**TASK BRIEF**
Would you copy each line of the data below that has "will"?

[Pixel coordinate grounding data]
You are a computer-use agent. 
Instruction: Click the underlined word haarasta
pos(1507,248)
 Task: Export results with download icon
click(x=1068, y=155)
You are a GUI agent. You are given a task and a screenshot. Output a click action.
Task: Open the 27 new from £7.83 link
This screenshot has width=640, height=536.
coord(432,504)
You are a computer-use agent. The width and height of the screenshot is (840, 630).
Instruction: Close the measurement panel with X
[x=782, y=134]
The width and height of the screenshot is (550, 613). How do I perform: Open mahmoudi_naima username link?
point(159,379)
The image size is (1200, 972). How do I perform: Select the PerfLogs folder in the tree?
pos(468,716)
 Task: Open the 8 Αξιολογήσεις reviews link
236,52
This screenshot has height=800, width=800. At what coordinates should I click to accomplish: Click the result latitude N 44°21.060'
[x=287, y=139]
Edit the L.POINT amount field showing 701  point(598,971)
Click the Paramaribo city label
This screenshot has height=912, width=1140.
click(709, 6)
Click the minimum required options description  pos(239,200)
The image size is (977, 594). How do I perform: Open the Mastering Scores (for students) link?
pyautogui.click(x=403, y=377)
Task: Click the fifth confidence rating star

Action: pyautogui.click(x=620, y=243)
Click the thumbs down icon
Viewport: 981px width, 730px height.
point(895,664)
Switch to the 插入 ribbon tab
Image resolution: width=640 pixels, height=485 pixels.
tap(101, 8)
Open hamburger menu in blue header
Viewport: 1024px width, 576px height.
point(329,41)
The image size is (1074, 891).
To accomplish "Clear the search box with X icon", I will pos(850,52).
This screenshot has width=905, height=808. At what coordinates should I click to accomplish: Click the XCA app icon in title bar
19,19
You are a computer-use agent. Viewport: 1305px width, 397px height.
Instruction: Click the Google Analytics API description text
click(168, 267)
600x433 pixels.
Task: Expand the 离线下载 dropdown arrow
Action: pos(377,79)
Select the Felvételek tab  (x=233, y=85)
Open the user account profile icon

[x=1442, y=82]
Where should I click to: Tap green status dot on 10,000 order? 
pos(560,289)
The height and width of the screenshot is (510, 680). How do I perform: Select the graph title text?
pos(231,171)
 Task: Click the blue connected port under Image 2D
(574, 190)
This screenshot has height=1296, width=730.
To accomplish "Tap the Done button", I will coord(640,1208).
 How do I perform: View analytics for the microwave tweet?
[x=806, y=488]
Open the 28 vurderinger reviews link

**TASK ANSWER**
To accomplish "Clear the search box with X icon", I will pos(850,52).
To accomplish "Tap the Done button", I will coord(640,1208).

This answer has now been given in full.